◆ **Records shown**
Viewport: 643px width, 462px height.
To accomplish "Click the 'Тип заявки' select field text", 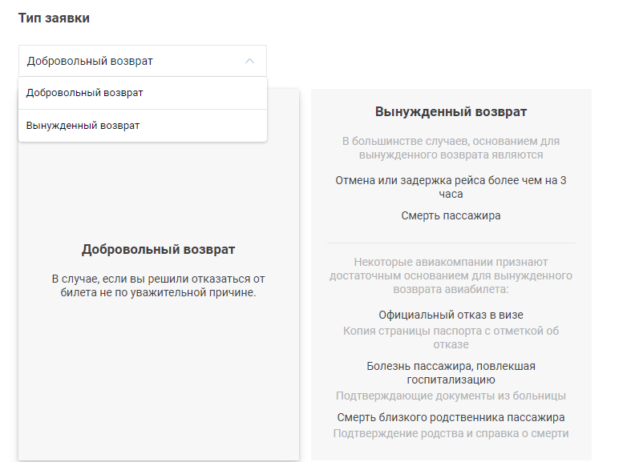I will pos(90,61).
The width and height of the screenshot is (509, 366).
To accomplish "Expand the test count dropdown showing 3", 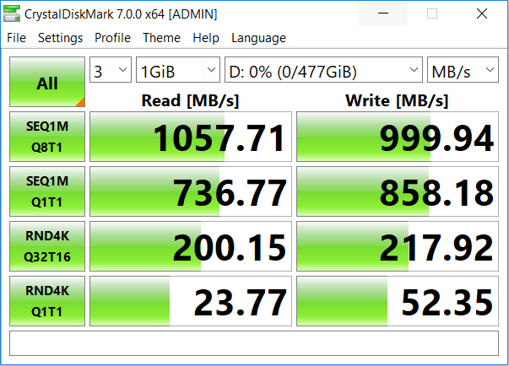I will pyautogui.click(x=111, y=71).
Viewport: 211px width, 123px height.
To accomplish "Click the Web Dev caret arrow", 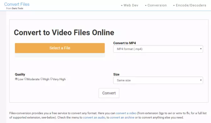I will click(x=122, y=6).
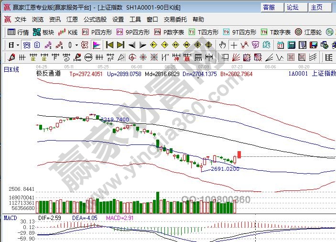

◆ **Directions**
Copy out every line of the material above that contains the word "width". Case counts, so only lines with those exact letters qualify.

◆ **Answer**
Viewport: 643px width, 462px height.
The width and height of the screenshot is (509, 366).
Viewport: 211px width, 123px height.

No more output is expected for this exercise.